Metadata-Version: 2.4
Name: weighted_mcc
Version: 0.1.0
Summary: A robust measure of multiclass classifier performance for observations with individual weights.
Author-email: kuslavicek <kuslavicek@gmail.com>
License: MIT License
        
        Copyright (c) 2026 kuslavicek
        
        Permission is hereby granted, free of charge, to any person obtaining a copy
        of this software and associated documentation files (the "Software"), to deal
        in the Software without restriction, including without limitation the rights
        to use, copy, modify, merge, publish, distribute, sublicense, and/or sell
        copies of the Software, and to permit persons to whom the Software is
        furnished to do so, subject to the following conditions:
        
        The above copyright notice and this permission notice shall be included in all
        copies or substantial portions of the Software.
        
        THE SOFTWARE IS PROVIDED "AS IS", WITHOUT WARRANTY OF ANY KIND, EXPRESS OR
        IMPLIED, INCLUDING BUT NOT LIMITED TO THE WARRANTIES OF MERCHANTABILITY,
        FITNESS FOR A PARTICULAR PURPOSE AND NONINFRINGEMENT. IN NO EVENT SHALL THE
        AUTHORS OR COPYRIGHT HOLDERS BE LIABLE FOR ANY CLAIM, DAMAGES OR OTHER
        LIABILITY, WHETHER IN AN ACTION OF CONTRACT, TORT OR OTHERWISE, ARISING FROM,
        OUT OF OR IN CONNECTION WITH THE SOFTWARE OR THE USE OR OTHER DEALINGS IN THE
        SOFTWARE.
        
Project-URL: Homepage, https://github.com/kuslavicek/weighted_mcc
Project-URL: Bug Tracker, https://github.com/kuslavicek/weighted_mcc/issues
Classifier: Programming Language :: Python :: 3
Classifier: License :: OSI Approved :: MIT License
Classifier: Operating System :: OS Independent
Requires-Python: >=3.7
Description-Content-Type: text/markdown
License-File: LICENSE
Requires-Dist: numpy
Dynamic: license-file

# Weighted MCC: Robust Multiclass Metrics

**Weighted MCC** is a Python package that implements robust performance metrics for binary and multiclass classification tasks where individual observations have different importance weights.

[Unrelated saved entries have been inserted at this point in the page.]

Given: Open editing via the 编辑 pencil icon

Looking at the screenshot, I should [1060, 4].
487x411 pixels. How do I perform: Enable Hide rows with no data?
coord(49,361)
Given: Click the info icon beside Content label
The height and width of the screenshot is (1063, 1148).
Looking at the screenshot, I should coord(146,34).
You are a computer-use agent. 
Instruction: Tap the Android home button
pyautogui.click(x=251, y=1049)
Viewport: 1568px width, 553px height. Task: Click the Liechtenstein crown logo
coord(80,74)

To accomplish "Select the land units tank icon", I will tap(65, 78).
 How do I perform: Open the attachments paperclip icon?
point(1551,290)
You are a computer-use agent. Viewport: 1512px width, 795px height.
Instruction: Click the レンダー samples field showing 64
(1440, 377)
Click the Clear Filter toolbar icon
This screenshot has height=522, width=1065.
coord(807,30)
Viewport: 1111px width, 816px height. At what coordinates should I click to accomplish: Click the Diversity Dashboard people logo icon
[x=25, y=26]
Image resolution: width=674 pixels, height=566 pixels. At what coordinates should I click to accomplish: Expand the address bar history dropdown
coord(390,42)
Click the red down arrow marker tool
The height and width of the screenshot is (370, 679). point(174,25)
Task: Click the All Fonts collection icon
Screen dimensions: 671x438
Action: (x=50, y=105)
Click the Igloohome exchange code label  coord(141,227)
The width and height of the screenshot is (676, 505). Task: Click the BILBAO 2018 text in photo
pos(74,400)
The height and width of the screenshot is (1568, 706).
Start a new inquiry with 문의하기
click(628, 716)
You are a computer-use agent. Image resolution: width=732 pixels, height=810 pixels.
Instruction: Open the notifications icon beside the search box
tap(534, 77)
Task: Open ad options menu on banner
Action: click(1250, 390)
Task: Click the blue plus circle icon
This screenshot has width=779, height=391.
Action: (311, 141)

Based on the paper describing **Weighted Matthews Correlation Coefficient (MCC)**, this package provides a mathematically sound way to evaluate classifiers in high-stakes domains like medical imaging (segmentation) and autonomous driving, where some errors are costlier than others.

## Features

- **Weighted Binary MCC**: Calculate MCC for binary tasks with per-sample weights.
- **Multiclass Extensions**:
  - **ECC (Extended Correlation Coefficient)**: A robust multiclass generalization of MCC.
  - **MPC (Multivariate Pearson Correlation)**: Variants (MPC1, MPC2) derived from covariance matrix theory.
- **Robustness Analysis**:
  - Compute theoretical upper bounds on metric stability given weight perturbations ($\epsilon$).
  - Theoretically proven stability ensures metrics are not brittle to small weight changes.
- **Efficient Implementation**: Vectorized operations using NumPy for high performance on large datasets.

## Installation

```bash
pip install weighted_mcc
```

## Usage

### Binary Classification

```python
import numpy as np
from weighted_mcc import weighted_mcc

y_true = np.array([1, 0, 1, 1, 0])
y_pred = np.array([1, 0, 0, 1, 1])
weights = np.array([2.0, 1.0, 5.0, 1.0, 1.0]) # 3rd sample is critical

# Calculate Weighted MCC
score = weighted_mcc(y_true, y_pred, weights)
print(f"Weighted MCC: {score:.4f}")
```

### Multiclass Classification

For multiclass, inputs should generally be one-hot encoded for the mathematical functions, or use helper utilities if provided (check documentation).

```python
import numpy as np
from weighted_mcc import extended_corr_coef, mpc_trace_ratio

# Example: 3 classes, 4 samples
y_true = np.array([[1,0,0], [0,1,0], [0,0,1], [1,0,0]])
y_pred = np.array([[1,0,0], [0,0,1], [0,0,1], [0,1,0]])
weights = np.array([1.0, 1.0, 2.0, 1.0])

# Extended Correlation Coefficient
ecc = extended_corr_coef(y_true, y_pred, weights)
print(f"ECC: {ecc:.4f}")

# Multivariate Pearson Correlation (Trace Ratio)
mpc1 = mpc_trace_ratio(y_true, y_pred, weights)
print(f"MPC1: {mpc1:.4f}")
```

### Robustness Check

Verify if your metric score is stable under potential weight noise (e.g., if weights are subjective).

```python
from weighted_mcc import calculate_multiclass_stability_bound

epsilon = 0.01 # Max potential deviation in weights
bound = calculate_multiclass_stability_bound(y_true, y_pred, weights, epsilon, metric_type='ECC')

print(f"Score could vary by at most ±{bound:.4f} given epsilon={epsilon}")
```

## Hardware Requirements

- **Minimum**: Modern CPU, 8GB RAM (small datasets).
- **Recommended**: Multi-core CPU with AVX2, 16GB+ RAM for large image segmentation tasks.


## References

This project incorporates research from the following paper:

- **Weighted MCC: A Robust Measure of Multiclass Classifier Performance for Observations with Individual Weights**
  Rommel Cortez, Bala Krishnamoorthy
  *arXiv:2512.20811*